Start of RECORDED INFORMATION

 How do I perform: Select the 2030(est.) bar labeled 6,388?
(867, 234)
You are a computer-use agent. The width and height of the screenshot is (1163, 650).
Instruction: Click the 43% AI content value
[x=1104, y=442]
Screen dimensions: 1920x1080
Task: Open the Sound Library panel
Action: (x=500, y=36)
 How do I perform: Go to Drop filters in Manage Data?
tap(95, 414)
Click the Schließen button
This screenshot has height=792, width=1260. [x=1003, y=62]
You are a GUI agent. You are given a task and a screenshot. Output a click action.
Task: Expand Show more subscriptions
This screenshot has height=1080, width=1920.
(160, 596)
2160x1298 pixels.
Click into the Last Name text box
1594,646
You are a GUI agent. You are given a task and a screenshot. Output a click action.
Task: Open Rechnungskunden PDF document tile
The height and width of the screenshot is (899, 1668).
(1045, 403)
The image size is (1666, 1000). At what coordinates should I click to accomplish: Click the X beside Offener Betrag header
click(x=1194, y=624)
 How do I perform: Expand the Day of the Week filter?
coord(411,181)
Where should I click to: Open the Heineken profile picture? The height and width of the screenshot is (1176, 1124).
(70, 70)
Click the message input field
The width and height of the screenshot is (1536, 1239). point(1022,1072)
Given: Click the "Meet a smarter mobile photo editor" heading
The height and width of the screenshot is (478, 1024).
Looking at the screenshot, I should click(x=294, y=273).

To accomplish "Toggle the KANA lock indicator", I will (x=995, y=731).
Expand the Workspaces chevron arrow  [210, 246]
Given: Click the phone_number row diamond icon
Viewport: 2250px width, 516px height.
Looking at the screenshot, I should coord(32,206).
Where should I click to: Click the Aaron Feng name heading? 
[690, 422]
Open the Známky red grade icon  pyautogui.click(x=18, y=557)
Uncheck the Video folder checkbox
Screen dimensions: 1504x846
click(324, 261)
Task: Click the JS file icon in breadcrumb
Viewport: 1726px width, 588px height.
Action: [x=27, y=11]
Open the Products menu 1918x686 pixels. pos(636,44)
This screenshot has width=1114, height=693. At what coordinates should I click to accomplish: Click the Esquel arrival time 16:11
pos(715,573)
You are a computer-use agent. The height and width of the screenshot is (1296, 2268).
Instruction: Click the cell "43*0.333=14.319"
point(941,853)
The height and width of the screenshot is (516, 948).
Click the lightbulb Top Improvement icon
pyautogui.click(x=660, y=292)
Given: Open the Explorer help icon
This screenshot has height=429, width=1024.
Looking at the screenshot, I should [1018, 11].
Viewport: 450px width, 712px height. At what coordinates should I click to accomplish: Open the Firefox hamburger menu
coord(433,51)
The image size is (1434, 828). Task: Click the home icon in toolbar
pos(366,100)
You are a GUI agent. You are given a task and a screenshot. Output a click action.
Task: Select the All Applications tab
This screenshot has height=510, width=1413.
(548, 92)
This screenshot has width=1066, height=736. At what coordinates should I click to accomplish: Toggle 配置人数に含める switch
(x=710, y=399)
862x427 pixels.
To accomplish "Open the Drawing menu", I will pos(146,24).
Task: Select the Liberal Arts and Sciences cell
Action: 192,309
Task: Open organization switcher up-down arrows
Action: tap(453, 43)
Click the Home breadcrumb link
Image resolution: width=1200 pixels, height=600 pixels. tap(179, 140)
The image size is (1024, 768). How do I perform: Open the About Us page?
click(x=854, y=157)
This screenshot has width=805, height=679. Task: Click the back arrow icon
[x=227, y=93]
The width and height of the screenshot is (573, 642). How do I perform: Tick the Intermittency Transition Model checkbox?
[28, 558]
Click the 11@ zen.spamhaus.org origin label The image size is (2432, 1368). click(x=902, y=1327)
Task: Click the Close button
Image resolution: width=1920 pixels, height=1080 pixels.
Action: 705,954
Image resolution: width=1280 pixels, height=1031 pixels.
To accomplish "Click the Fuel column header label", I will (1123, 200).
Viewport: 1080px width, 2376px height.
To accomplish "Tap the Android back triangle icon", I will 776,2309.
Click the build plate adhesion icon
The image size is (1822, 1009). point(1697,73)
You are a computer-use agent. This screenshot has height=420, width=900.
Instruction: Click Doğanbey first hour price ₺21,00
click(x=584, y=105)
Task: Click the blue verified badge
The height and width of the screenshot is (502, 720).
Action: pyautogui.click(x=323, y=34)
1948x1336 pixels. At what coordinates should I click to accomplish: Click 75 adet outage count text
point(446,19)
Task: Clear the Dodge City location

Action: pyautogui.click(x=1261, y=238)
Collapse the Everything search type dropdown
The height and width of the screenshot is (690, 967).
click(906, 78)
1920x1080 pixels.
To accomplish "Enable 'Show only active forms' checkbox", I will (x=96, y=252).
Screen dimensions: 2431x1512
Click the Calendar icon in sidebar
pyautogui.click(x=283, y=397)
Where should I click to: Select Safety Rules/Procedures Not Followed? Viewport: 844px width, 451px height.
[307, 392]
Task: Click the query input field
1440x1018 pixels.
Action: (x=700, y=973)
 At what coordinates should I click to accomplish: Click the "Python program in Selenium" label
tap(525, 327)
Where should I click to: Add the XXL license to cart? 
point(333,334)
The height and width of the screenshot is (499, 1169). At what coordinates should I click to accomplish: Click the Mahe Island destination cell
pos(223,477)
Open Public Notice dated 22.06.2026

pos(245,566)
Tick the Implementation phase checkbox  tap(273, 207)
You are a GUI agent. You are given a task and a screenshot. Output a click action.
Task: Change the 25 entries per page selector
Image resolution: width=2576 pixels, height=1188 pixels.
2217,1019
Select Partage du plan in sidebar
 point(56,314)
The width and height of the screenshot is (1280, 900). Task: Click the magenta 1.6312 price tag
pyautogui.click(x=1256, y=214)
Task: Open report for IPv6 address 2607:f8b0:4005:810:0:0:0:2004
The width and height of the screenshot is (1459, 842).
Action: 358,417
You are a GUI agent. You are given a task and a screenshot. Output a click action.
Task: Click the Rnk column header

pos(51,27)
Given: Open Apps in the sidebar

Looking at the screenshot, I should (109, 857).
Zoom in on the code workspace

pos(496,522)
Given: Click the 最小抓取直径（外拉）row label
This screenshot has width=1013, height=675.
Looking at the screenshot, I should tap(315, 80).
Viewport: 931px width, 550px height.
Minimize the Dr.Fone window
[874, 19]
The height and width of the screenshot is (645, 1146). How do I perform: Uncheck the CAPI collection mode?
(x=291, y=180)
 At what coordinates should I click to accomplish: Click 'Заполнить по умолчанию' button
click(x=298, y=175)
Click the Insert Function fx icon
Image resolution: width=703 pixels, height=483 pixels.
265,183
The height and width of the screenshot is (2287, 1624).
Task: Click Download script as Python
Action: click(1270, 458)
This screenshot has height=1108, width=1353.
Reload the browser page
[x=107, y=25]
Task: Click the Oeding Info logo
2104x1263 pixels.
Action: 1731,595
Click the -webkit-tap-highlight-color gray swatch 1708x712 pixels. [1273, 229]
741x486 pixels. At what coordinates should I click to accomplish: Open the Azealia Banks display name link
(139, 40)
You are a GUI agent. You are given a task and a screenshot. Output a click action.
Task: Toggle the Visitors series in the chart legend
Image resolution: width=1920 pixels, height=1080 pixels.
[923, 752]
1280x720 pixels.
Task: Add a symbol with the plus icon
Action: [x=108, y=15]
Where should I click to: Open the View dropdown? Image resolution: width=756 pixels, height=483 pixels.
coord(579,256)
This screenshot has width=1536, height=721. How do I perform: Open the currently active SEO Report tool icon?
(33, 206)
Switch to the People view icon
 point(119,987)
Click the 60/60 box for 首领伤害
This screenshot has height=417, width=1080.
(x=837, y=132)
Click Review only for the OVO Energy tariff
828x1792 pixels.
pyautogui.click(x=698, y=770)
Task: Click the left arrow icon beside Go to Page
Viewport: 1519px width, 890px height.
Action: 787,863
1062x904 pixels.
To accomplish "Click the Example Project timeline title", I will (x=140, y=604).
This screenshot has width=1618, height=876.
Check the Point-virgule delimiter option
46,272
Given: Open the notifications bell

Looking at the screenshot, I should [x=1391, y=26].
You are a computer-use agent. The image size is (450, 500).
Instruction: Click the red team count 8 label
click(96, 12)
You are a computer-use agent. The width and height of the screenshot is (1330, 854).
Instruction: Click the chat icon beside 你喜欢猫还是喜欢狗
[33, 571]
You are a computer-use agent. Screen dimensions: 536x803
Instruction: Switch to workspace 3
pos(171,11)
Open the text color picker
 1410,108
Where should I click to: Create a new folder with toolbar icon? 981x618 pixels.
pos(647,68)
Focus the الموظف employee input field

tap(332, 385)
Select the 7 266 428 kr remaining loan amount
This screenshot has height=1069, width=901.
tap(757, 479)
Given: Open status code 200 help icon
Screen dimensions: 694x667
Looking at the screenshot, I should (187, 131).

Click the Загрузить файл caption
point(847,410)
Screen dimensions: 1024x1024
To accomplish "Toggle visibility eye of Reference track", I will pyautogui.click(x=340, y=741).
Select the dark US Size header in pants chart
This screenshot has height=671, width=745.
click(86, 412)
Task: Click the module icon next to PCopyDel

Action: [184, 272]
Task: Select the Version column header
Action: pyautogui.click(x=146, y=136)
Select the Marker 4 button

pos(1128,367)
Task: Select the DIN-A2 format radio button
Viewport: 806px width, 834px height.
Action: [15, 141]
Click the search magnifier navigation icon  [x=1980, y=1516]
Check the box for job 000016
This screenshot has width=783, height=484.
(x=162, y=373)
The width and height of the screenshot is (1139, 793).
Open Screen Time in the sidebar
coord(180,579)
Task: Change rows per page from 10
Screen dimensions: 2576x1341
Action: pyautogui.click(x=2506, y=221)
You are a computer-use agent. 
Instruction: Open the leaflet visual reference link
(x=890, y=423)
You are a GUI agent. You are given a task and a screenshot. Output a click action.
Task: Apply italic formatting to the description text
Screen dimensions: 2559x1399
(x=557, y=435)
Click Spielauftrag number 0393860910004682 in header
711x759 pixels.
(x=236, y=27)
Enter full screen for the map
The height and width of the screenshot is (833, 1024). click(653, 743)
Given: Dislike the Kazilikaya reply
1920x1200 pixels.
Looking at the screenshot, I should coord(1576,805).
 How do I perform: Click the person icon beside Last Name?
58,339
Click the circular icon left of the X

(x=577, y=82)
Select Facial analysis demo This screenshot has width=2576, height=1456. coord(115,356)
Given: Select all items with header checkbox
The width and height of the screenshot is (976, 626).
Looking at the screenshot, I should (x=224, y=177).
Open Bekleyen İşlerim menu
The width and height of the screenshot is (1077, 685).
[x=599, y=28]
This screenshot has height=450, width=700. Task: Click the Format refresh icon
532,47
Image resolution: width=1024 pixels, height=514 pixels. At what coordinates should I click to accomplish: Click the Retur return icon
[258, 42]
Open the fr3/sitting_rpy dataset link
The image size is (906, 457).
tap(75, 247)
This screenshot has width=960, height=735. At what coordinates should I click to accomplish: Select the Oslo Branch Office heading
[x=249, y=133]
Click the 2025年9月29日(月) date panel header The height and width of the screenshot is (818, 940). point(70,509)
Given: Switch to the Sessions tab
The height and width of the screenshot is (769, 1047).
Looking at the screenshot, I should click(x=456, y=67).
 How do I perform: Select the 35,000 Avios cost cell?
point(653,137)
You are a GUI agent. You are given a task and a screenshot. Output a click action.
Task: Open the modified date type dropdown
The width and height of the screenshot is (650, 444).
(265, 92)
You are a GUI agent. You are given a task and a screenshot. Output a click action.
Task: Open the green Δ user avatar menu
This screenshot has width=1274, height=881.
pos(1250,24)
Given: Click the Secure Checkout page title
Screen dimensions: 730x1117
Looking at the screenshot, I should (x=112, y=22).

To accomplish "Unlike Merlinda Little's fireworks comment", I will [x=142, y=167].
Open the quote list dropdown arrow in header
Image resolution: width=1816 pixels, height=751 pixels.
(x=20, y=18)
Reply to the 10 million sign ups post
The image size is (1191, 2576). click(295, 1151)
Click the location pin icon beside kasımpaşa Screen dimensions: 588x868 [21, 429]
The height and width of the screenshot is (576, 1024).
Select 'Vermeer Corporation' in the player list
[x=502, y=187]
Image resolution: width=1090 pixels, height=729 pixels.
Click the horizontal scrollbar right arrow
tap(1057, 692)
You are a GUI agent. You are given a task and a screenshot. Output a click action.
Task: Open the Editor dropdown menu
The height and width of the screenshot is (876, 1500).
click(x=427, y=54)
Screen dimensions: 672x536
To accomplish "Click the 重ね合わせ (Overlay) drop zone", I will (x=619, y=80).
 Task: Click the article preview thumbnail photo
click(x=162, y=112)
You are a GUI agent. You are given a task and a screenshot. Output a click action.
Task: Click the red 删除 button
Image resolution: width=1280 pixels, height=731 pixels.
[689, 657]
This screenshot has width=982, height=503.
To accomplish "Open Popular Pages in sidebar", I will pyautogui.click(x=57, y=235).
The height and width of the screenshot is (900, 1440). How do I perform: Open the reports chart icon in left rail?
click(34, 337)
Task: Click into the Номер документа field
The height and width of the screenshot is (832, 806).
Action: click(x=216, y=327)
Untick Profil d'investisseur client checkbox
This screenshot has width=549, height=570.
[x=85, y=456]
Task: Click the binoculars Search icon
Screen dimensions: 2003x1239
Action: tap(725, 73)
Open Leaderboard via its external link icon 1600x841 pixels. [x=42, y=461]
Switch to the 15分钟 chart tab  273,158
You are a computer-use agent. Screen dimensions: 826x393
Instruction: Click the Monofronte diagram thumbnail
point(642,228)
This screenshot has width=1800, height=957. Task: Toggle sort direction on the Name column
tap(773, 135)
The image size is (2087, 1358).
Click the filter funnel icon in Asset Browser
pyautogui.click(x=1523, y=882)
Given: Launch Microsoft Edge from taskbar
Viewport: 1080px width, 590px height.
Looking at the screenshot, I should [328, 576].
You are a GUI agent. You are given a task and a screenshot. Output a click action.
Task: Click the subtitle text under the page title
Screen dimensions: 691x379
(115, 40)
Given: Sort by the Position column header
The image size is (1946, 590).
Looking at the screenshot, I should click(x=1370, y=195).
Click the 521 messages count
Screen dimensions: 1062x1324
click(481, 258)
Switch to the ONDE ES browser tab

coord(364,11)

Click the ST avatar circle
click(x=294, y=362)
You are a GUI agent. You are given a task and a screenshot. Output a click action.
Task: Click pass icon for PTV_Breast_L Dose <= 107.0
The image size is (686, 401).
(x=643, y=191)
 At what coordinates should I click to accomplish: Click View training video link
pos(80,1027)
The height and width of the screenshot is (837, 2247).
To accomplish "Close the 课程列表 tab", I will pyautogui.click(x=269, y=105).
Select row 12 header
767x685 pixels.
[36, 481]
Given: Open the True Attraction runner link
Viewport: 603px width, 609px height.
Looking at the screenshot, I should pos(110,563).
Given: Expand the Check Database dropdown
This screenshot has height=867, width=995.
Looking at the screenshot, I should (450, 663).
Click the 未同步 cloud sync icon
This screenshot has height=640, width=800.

End of RECORDED INFORMATION

Copy the entries exactly, from the line containing "This screenshot has height=450, width=700." through the line containing "will [x=142, y=167].", including both of those lines.

◆ ANSWER TO THIS TASK ◆
This screenshot has height=450, width=700. Task: Click the Format refresh icon
532,47
Image resolution: width=1024 pixels, height=514 pixels. At what coordinates should I click to accomplish: Click the Retur return icon
[258, 42]
Open the fr3/sitting_rpy dataset link
The image size is (906, 457).
tap(75, 247)
This screenshot has width=960, height=735. At what coordinates should I click to accomplish: Select the Oslo Branch Office heading
[x=249, y=133]
Click the 2025年9月29日(月) date panel header The height and width of the screenshot is (818, 940). point(70,509)
Given: Switch to the Sessions tab
The height and width of the screenshot is (769, 1047).
Looking at the screenshot, I should click(x=456, y=67).
 How do I perform: Select the 35,000 Avios cost cell?
point(653,137)
You are a GUI agent. You are given a task and a screenshot. Output a click action.
Task: Open the modified date type dropdown
The width and height of the screenshot is (650, 444).
(265, 92)
You are a GUI agent. You are given a task and a screenshot. Output a click action.
Task: Open the green Δ user avatar menu
This screenshot has width=1274, height=881.
pos(1250,24)
Given: Click the Secure Checkout page title
Screen dimensions: 730x1117
Looking at the screenshot, I should (x=112, y=22).

To accomplish "Unlike Merlinda Little's fireworks comment", I will [x=142, y=167].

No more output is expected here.